JuCoin has unveiled its first USDT fixed-income product, joining the expanding list of exchanges offering tiered-yield and flexible staking options for Tether holders.
On May 26, the Singapore-based platform launched this new offering, which features six term lengths—7, 15, 30, 45, 60, and 90 days—allowing users to choose based on their investment goals.
The product utilizes a “laddered interest rate” system, where returns vary depending on the amount invested. Each term comes with a base limit at a standard rate, a higher-yield tier for a set amount, and then returns to the base rate for any excess. Returns are accrued daily and automatically credited to users when the product reaches maturity.
For example, a 4,000 USDT investment in the 45-day plan earns tiered APYs: 2.39% on the first 1,600 USDT, 11.22% on the next 2,200 USDT, and 2.39% on the remaining 200 USDT, yielding an approximate blended annualized return of 7.25%.
With this launch, JuCoin joins an increasing number of trading platforms offering similar USDT staking products. For example, Bybit provides tiered-yield USDT options with rates such as 2.70% for 14 days, 3.20% for 30 days, and 4.00% for 90 days, available for both fixed-term and flexible deposits. Leading exchanges like KuCoin, Binance, Kraken, and MEXC also feature USDT staking options across various fixed and flexible durations, offering a range of APYs.

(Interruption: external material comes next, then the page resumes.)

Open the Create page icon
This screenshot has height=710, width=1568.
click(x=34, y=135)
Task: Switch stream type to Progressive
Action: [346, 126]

Fixed-term staking requires users to lock their USDT for a predetermined period in exchange for a guaranteed APY, with withdrawals only allowed after the term ends. The platform typically pools these funds to lend to institutional borrowers or deploy in liquidity provision and yield farming, generating consistent interest shared with users upon maturity.
In contrast, flexible-term staking allows users to deposit and withdraw USDT anytime. While the interest rates tend to be lower and can vary based on demand, this option offers greater liquidity and immediate access to funds.